# 検討用の文章
二分脊椎症では、下肢の麻痺に対しては車イスや歩行のための装具や杖をうまく使えるようにリハ訓練を受けることが必要ですが、時には麻痺に伴う下肢の変形や褥瘡に手術で対処しなければならないこともあります。また排尿障害に対して適切に対処しなければ、腎臓の機能の低下を来たすという重大な問題を引き起こす危険性があります。排便に問題を抱える方も少なくありません。水頭症の状態も時々チェックが必要です。
このような多岐にわたる障害に対して、泌尿器科・脳神経外科・整形外科・小児科・リハビリテーション科・外科(消化器)などの診療各科によるケアーが必要となります。また、日常生活や社会生活をサポートするために、理学療法士、作業療法士などによるリハ訓練をはじめ、看護師、臨床心理士、ソーシャルワーカーが連携をとり積極的に取り組んでおります。

泌尿器科と二分脊椎

二分脊椎症の方が最も頻回に受診される必要性があるのは、泌尿器科です。排尿の障害に対しては間欠導尿という方法がよく用いられますが、これを続けるためには定期的な受診が欠かせないことと、膀胱の機能障害は腎臓にまで影響を及ぼすことがありますので、定期検査を受けることが必要なためです。当院には膀胱機能検査の最も精密な機器が設置されており、経過を詳細に追うことが可能です。
しかし、こうした適切な対処を行っていても膀胱機能障害が進行し、手術が必要になることもあります。当泌尿器科では、約15年前から膀胱拡大術という治療方法を導入し、多くの経験を蓄積し良好な治療成績を得ています。
排尿障害に関しては、十年あるいは数十年先のことを見据えたケアーと治療が必要であると考えています。排尿ケアーという立場から、生涯のお付き合いをしていこう、ということをモットーに日々の診療にあたっております。

脳神経外科と二分脊椎

二分脊椎は背髄の先天奇形のひとつです。その程度にもよりますが、脳神経外科、泌尿器科、整形外科の手術が必要な病気です。脳神経外科で必要な手術について説明したいと思います。

① 脊髄髄膜瘤閉鎖術

二分脊椎で生まれつき腰の背椎が閉鎖せず脊髄と神経が背中に露出した状態が脊髄髄膜瘤(せきずいずいまくりゅう)です。髄膜炎の危険があり生後すぐに閉鎖術が必要となります。神奈川県では県立こども医療センターや大学病院等で行われます。

② 水頭症に対するシャント術,シャント再建術

水頭症CT画像
上のCTは左が水頭症で右が正常です。

# データ

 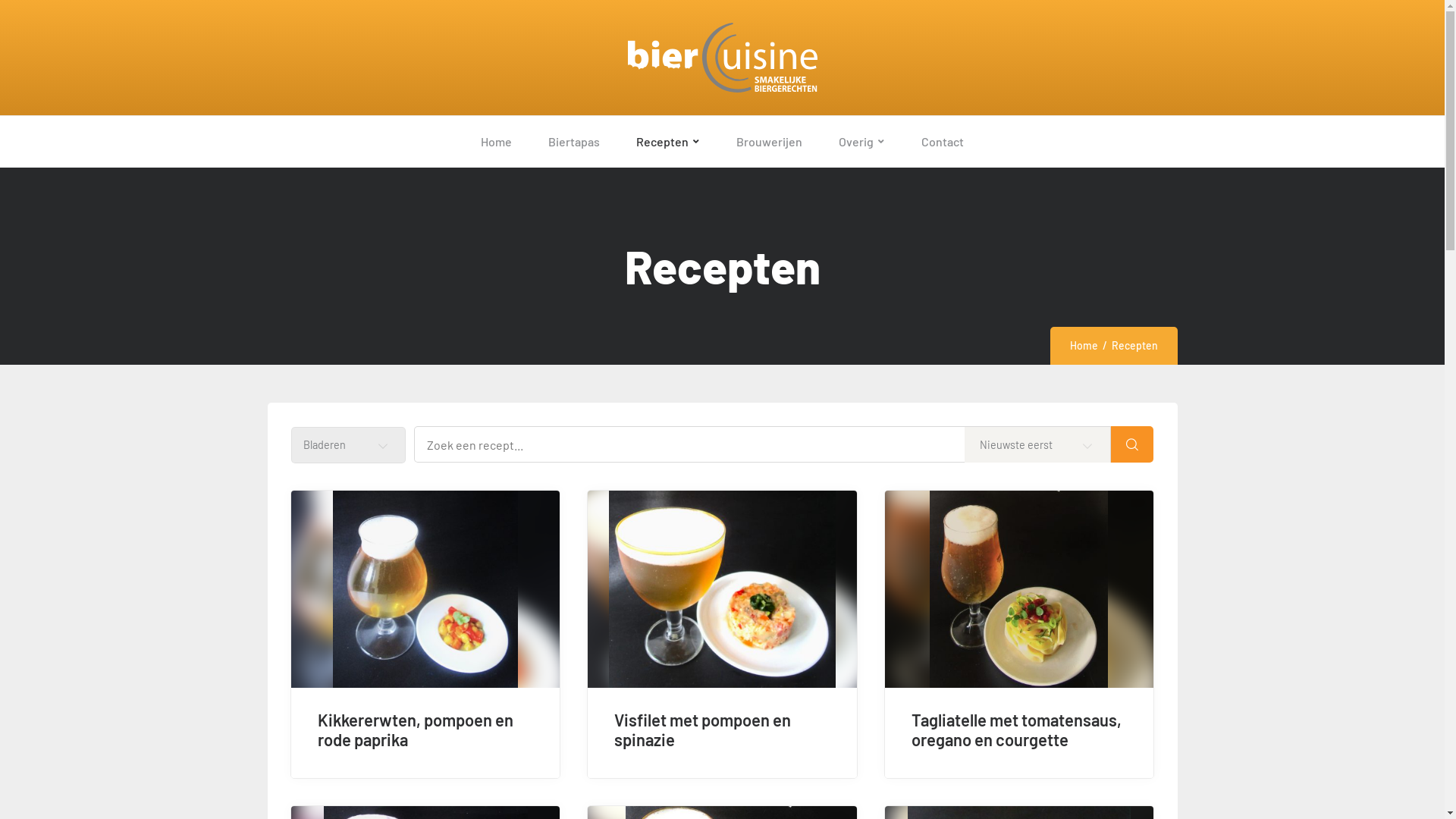 I want to click on 'Bier Cuisine', so click(x=720, y=57).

# 課題の指示
二分脊椎症についての文章のうち、日常生活や社会生活のサポートについて述べた箇所に挙がっている職種をすべて書き出せ。

# 解答
理学療法士、作業療法士、看護師、臨床心理士、ソーシャルワーカー